Starting at the line containing "This screenshot has height=596, width=597." and ending at the last line of the item coordinate data, write those lines out again, requests included, with every coordinate in the answers raised by 92. Leave the pictures out of your answer.

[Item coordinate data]
....................

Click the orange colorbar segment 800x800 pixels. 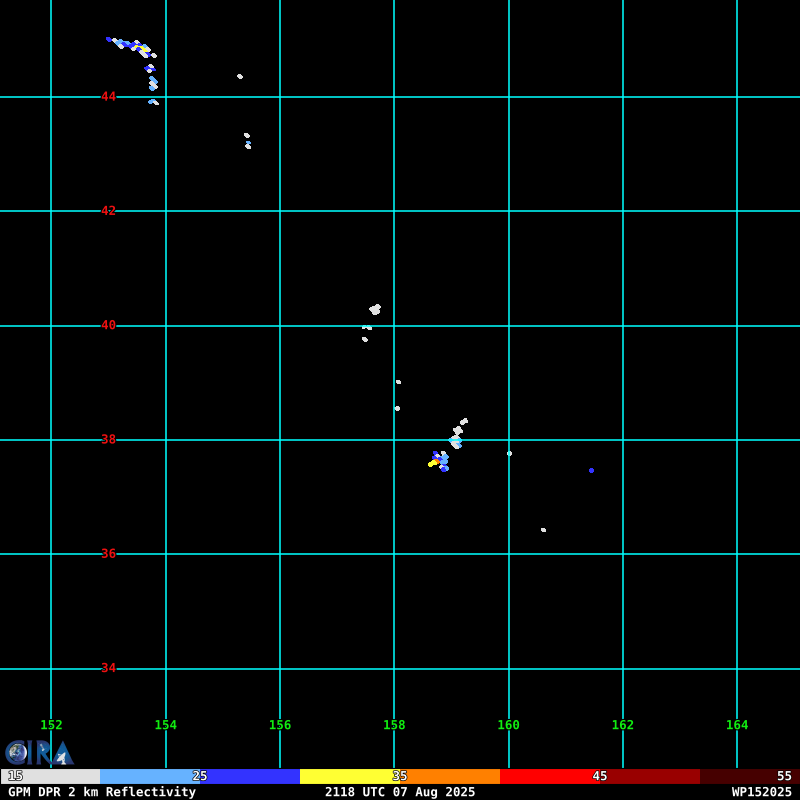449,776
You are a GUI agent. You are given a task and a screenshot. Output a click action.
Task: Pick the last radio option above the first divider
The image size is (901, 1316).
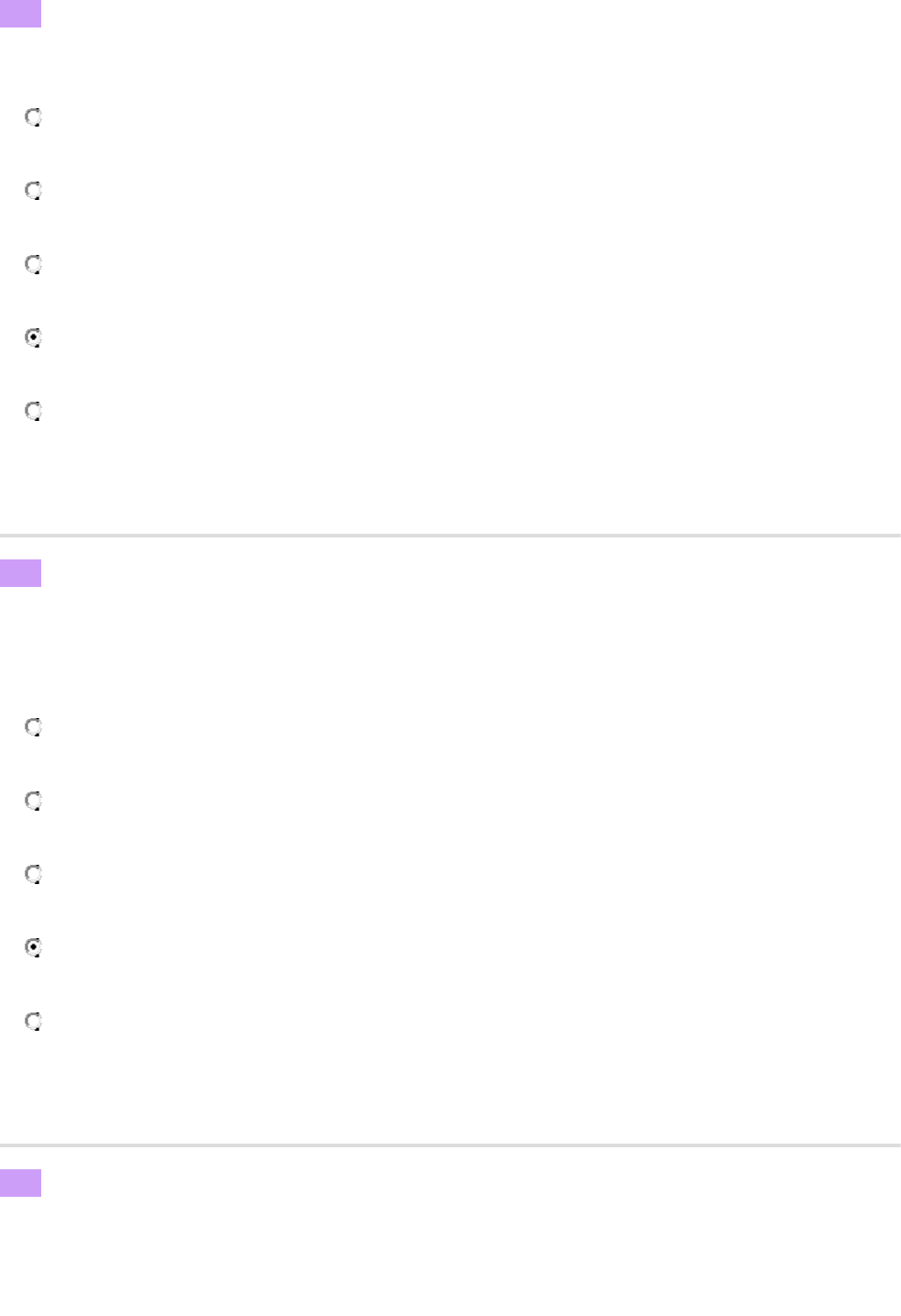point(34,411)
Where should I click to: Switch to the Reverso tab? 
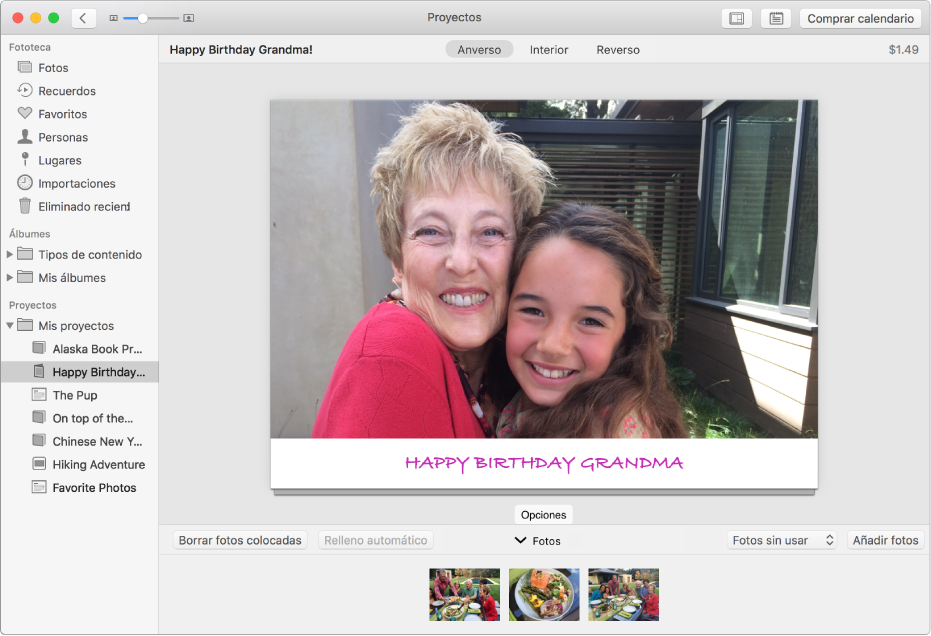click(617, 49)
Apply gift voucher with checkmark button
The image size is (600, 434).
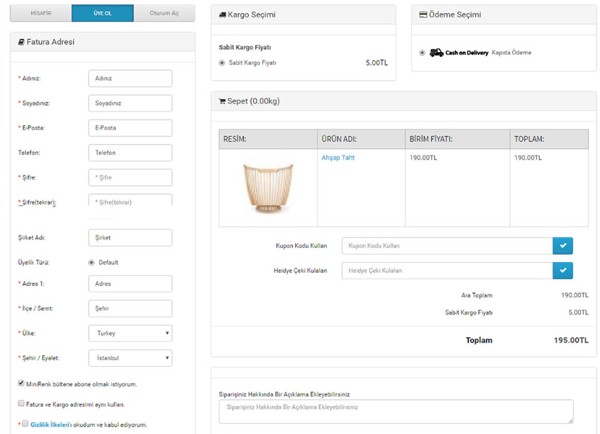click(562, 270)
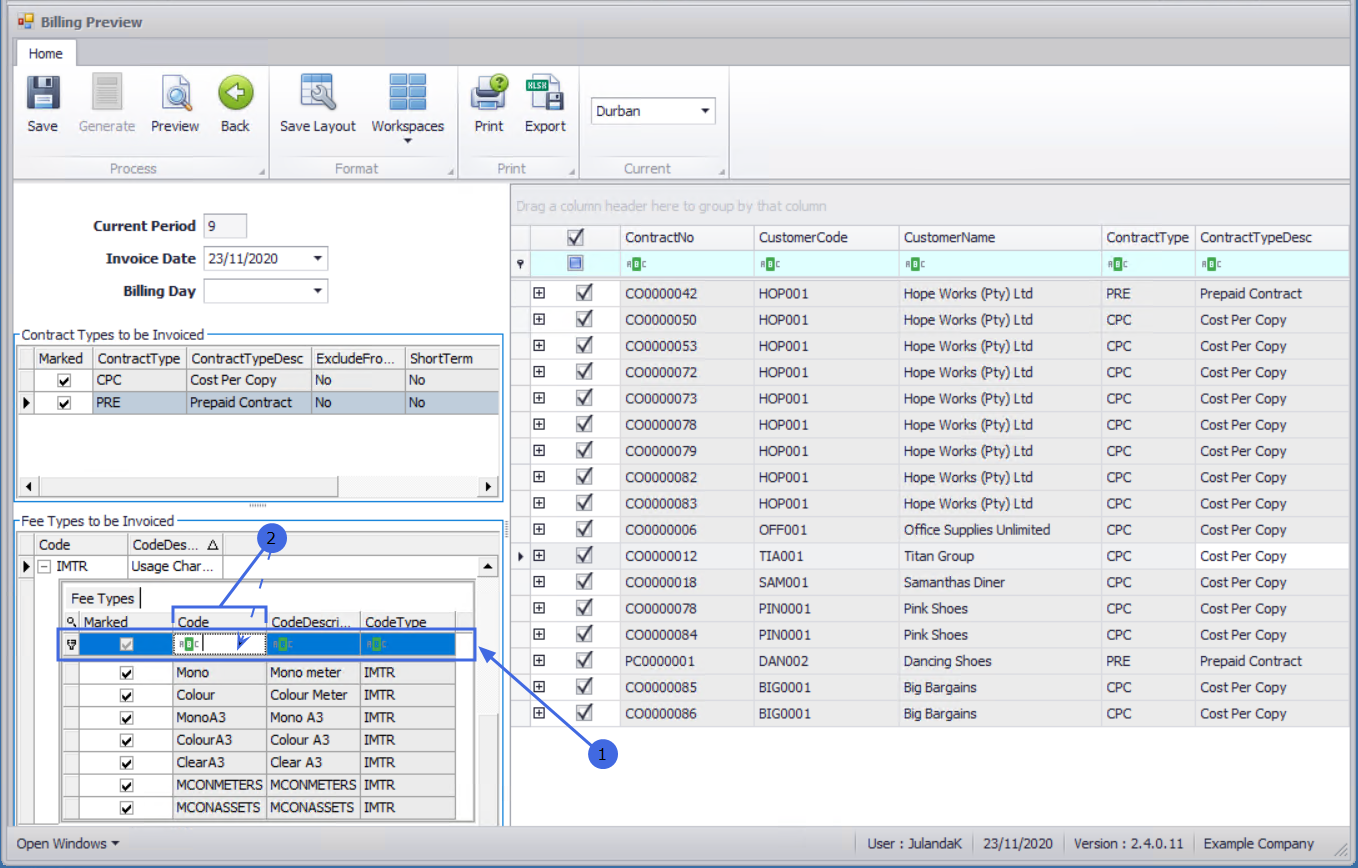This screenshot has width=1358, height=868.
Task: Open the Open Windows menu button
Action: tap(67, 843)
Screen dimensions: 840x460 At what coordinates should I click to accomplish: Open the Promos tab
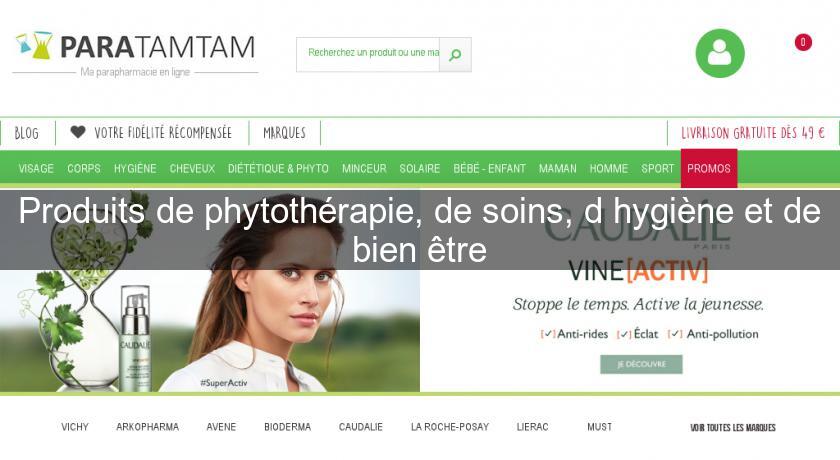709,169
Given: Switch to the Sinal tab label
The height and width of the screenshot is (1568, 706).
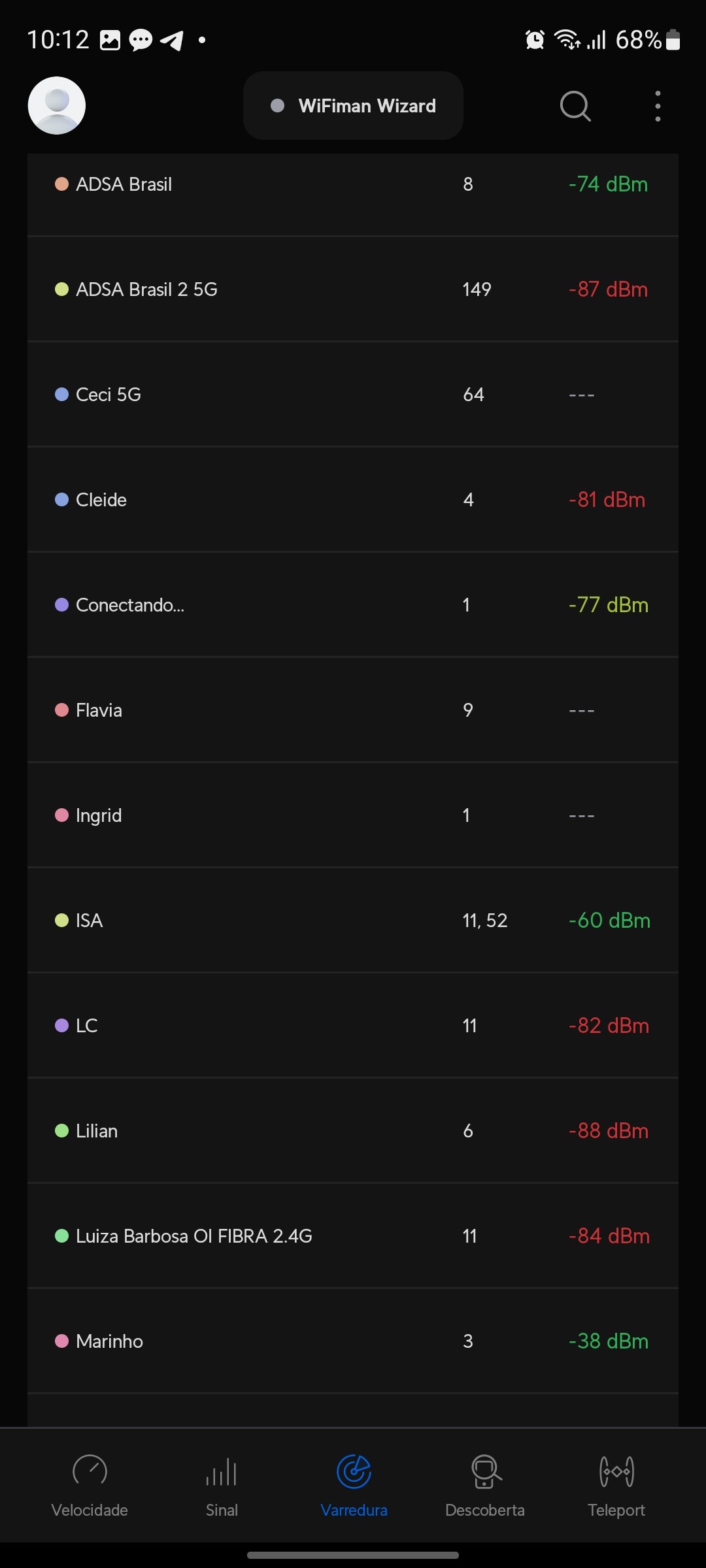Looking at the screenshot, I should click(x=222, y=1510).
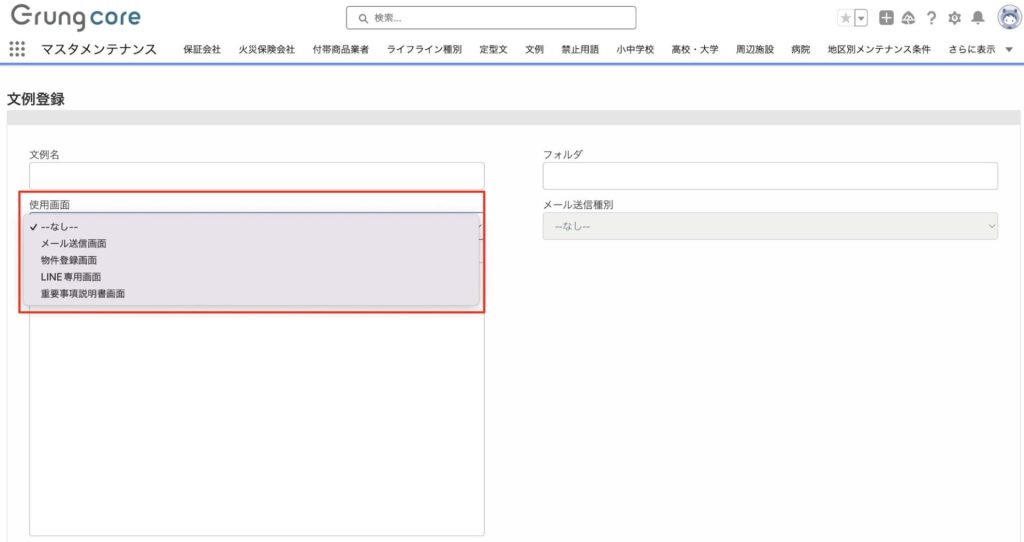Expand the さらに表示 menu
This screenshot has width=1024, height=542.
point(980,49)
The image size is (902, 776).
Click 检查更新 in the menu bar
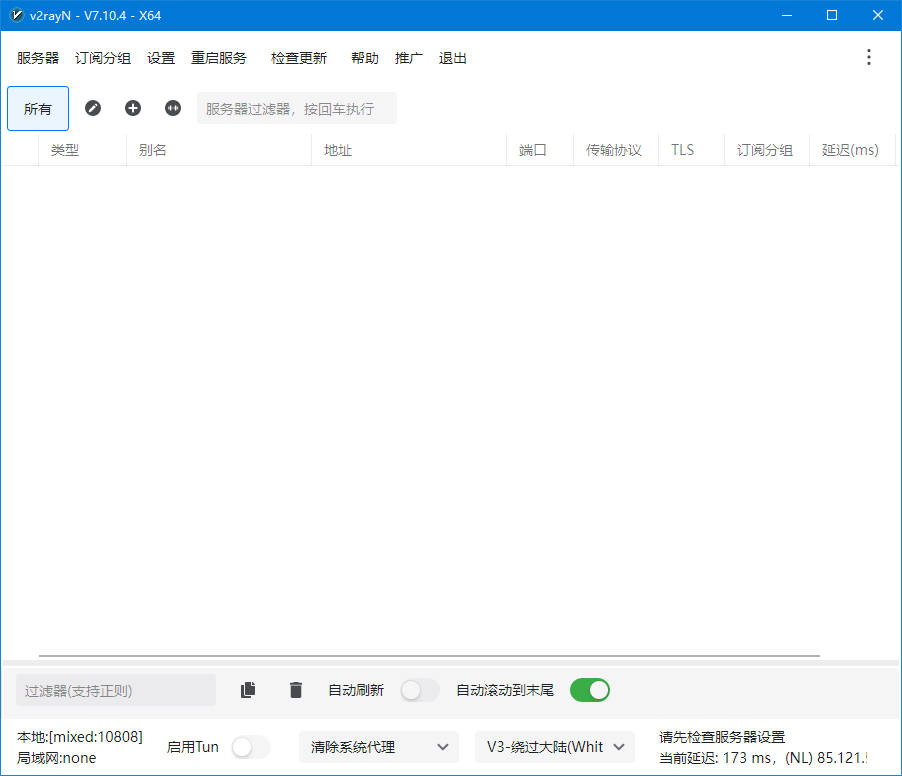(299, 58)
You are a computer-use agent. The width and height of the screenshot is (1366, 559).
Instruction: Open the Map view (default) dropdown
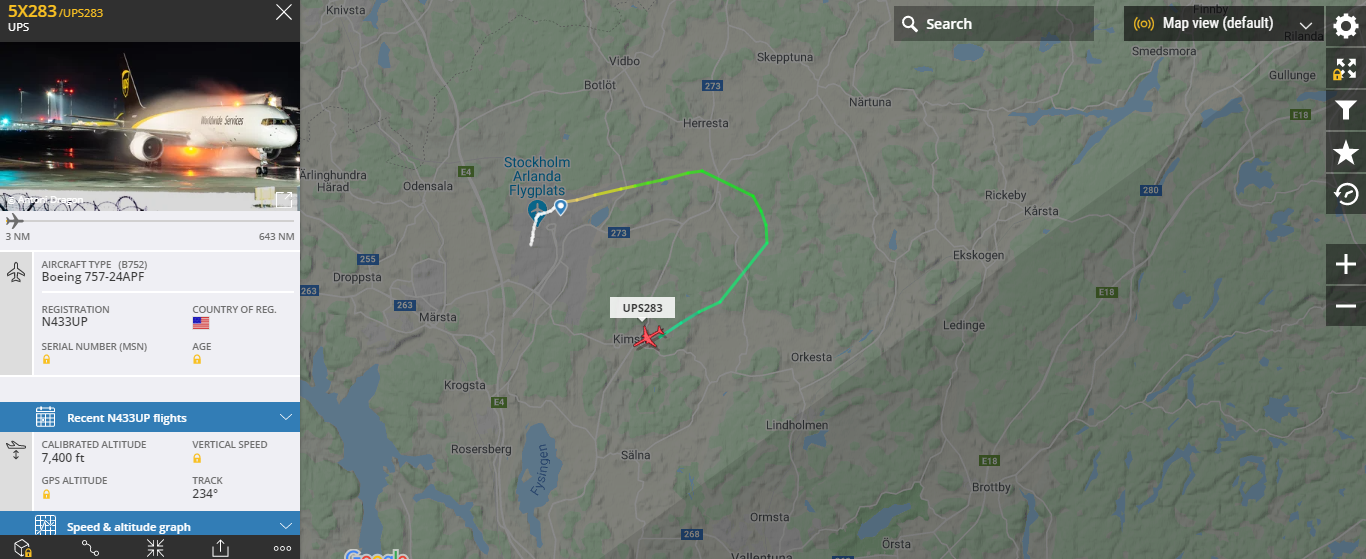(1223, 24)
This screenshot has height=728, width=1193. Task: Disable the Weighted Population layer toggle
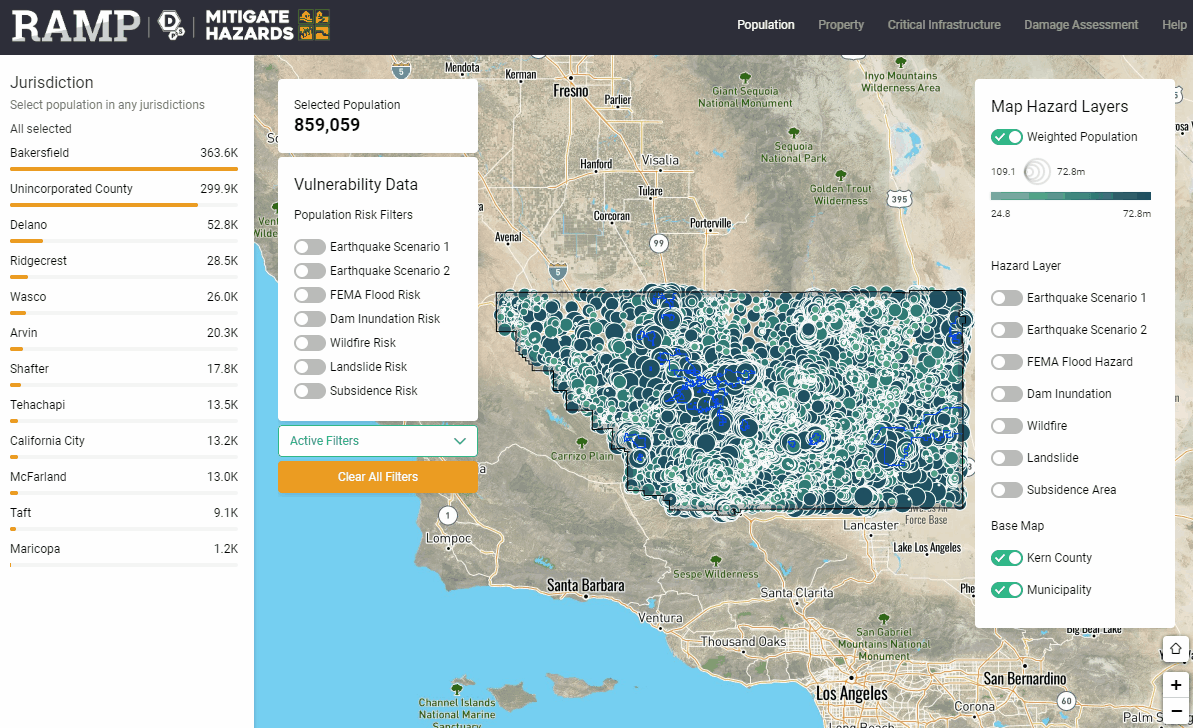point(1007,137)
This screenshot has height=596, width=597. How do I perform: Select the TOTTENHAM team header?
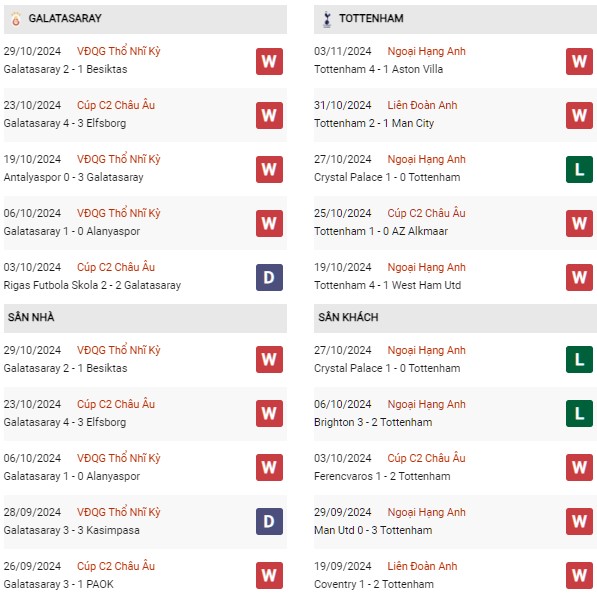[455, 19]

....................

→ Answer to the exercise
This screenshot has height=596, width=597. How do I perform: Select the TOTTENHAM team header?
[547, 111]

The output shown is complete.